JS Calculations in Tiddlers

I’ve recently had a need to embed some reasonably complicated JavaScript calculations into a TW, along with a nice form to fill in parameters.

No problem, the form is in one tiddler and the JS in another. Now I have two tiddlers!

Then I wanted to “hide” the JS, or at least make it less obvious, so I added “$:/” to the title.

The problem now is that it is not obvious that the two tiddlers are a matched pair and should always be together.

Is there some way to embed JavaScript into a tiddler, or some way to associate the JS tiddler with the form tiddler so if the form tiddler is dragged to a new wiki, the JS goes with it?

I got excited when I read about CompoundTiddlers in the latest 5.3.4, but was ultimately disappointed.

It seems if I really want to keep the two together my only option is to make a plugin with the JS and a macro to generate the form, then require people to add the plugin, create a “host” tiddler for the form and call the macro in that to generate it.

Is there anything I’ve missed?

Would giving them both the same tag do the job?

I will usually make it a plugin, and install it. So I can manage it in plugins list.
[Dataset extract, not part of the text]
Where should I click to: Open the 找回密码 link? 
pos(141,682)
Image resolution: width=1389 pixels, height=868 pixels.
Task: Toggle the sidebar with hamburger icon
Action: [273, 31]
I totally get what you’re asking about/searching for. I don’t think there is a way that will work as you would like.

However, I will mention I use @pmario’s Bundler plugin to create (what I call) “facilities”. For example, I have a set of utility JS macros and associated forms etc for managing images, notionally, an “Image Facility” which is a bundle I can save/export/import between wikis.

But really, for the example you mentioned, a plugin sounds like the way to go (under current capabilities).

To include JavaScript you need to do so via a tiddler that has a module-type, save and reload. Traditionally we do this via a plugin and you will be prompted to reload.

You can just have two tiddlers, one containing the JavaScript and one calling it. Place them in a single package. Such as a json file or bundle. Drop this on a wiki and it’s installed.

  • However you still must save and reload.

This is in part so JavaScript can not be installed and run without the owner of the wiki with save permissions.

  • This stops the injection of JavaScript into tiddlywiki by a bad actor.

I was not aware of that plugin. I will need to take some time to understand it, but it sounds like a solution.